Next morning she came with the answer that I could go there to live. I did so, and we went together to this same place to work as long as they could give it to us. I was now pretty comfortable, and began to get some good clothes; but after about three months, Mr, and Mrs. H. ( the young woman’s parents) left the small farm they were managing, and went to live in a village about three miles out of Luton. They wished me to go with them, so I did. We could not go into the workroom now to work, as it was too far away from Luton, but we had our work out to do, and used to take it in two or three times a week to Luton, Mrs. H. as well as her daughter Sarah used to do the hat-work in the season, they were also both good straw-plaiters and would do that work in the dull season; but I was not much of a plaiter, and so would get what hat-work I could, or make children’s clothes for the village people….

…..While I was living with Mrs. H, a young man who lived very near often came in to see Mr.
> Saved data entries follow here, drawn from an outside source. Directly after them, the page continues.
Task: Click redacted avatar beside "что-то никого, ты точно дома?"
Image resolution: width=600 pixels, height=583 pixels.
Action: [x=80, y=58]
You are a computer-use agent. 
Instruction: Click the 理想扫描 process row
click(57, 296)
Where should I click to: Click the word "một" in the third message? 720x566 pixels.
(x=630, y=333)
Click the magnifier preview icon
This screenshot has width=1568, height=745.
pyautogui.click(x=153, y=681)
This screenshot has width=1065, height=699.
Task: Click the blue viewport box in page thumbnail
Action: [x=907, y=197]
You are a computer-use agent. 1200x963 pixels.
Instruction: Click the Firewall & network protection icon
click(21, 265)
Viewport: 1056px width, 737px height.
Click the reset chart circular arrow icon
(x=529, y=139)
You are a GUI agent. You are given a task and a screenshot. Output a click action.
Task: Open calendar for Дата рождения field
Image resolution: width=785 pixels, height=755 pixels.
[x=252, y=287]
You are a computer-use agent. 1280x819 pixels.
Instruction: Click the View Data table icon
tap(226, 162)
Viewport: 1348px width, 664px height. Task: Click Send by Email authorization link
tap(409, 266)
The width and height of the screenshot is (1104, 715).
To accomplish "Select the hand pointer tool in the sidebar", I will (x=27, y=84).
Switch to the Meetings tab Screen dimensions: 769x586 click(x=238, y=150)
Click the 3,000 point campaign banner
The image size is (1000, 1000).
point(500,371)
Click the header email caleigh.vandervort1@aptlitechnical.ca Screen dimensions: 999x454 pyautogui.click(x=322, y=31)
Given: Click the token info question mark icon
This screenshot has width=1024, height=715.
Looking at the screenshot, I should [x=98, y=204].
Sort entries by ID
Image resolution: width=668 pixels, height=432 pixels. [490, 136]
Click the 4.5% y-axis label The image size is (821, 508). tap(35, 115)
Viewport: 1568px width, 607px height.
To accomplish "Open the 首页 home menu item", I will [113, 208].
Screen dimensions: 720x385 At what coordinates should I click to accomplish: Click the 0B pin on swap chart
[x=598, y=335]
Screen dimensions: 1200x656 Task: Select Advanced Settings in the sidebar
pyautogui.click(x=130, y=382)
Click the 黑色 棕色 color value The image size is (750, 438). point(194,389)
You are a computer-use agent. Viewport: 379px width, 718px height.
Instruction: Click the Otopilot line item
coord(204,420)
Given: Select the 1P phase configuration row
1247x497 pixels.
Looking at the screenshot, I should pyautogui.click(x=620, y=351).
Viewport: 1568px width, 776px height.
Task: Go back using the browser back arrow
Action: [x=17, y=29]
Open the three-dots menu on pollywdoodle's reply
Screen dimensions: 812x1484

H. He had driven a plough for him when a lad, but at this time he worked at a farm called Eaton Green, a farm between Luton and the village in which we lived. I leave you to guess whether this young man called mostly to see Mr. H, or myself, but I had to put up with a lot of sneers from Sarah and her mother. It set me bitterly against him, and I told him I would not have anything to do with him; but one day when I was alone with Mr, H. in the house, he put his hand on my shoulder and said to me, “My girl, you have poor Will; he will make you a good husband, and he will never hit you, Never you mind what Sarah or her mother says, you have Will”…..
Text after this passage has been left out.